-- START Dataset records --

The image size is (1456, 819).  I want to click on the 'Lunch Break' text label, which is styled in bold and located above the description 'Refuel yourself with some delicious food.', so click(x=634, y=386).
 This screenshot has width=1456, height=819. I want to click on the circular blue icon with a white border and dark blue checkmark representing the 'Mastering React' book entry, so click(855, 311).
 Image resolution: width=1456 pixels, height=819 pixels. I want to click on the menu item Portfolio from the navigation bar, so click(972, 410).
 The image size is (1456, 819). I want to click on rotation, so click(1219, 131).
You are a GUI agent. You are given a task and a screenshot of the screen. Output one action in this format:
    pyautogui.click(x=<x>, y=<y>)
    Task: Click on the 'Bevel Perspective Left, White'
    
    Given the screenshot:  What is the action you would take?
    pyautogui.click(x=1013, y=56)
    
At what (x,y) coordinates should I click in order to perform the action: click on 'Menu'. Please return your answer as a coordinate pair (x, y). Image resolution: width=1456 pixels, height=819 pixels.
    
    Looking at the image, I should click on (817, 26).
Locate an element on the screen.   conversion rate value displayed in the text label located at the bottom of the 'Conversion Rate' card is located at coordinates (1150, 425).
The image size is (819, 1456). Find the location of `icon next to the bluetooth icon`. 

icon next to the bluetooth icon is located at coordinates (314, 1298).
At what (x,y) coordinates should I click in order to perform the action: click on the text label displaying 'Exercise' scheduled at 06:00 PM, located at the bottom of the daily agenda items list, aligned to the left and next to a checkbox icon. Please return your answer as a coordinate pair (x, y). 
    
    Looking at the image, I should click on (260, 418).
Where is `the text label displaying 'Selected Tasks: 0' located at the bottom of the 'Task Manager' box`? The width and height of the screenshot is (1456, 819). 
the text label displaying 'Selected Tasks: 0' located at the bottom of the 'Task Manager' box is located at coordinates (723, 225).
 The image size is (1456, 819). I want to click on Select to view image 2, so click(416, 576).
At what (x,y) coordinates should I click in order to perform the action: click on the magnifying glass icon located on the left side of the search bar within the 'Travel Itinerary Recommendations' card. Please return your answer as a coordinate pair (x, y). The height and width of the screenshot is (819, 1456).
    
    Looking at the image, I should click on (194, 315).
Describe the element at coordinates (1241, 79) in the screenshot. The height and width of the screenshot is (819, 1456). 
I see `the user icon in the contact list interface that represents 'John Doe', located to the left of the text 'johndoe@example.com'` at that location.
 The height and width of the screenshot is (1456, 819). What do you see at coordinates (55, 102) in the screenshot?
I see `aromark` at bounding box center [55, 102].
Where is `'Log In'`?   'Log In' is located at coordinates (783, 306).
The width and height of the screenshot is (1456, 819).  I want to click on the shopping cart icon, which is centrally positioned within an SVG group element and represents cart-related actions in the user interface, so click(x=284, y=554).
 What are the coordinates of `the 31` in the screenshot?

-- END Dataset records --

## Task statement:
Reproduce the material verbatim, beginning at the line that contains "Locate an element" and stopping after the line that contains "Looking at the image, I should click on (194, 315).".

## Worked solution:
Locate an element on the screen.   conversion rate value displayed in the text label located at the bottom of the 'Conversion Rate' card is located at coordinates (1150, 425).
The image size is (819, 1456). Find the location of `icon next to the bluetooth icon`. 

icon next to the bluetooth icon is located at coordinates (314, 1298).
At what (x,y) coordinates should I click in order to perform the action: click on the text label displaying 'Exercise' scheduled at 06:00 PM, located at the bottom of the daily agenda items list, aligned to the left and next to a checkbox icon. Please return your answer as a coordinate pair (x, y). 
    
    Looking at the image, I should click on (260, 418).
Where is `the text label displaying 'Selected Tasks: 0' located at the bottom of the 'Task Manager' box`? The width and height of the screenshot is (1456, 819). 
the text label displaying 'Selected Tasks: 0' located at the bottom of the 'Task Manager' box is located at coordinates (723, 225).
 The image size is (1456, 819). I want to click on Select to view image 2, so click(416, 576).
At what (x,y) coordinates should I click in order to perform the action: click on the magnifying glass icon located on the left side of the search bar within the 'Travel Itinerary Recommendations' card. Please return your answer as a coordinate pair (x, y). The height and width of the screenshot is (819, 1456).
    
    Looking at the image, I should click on (194, 315).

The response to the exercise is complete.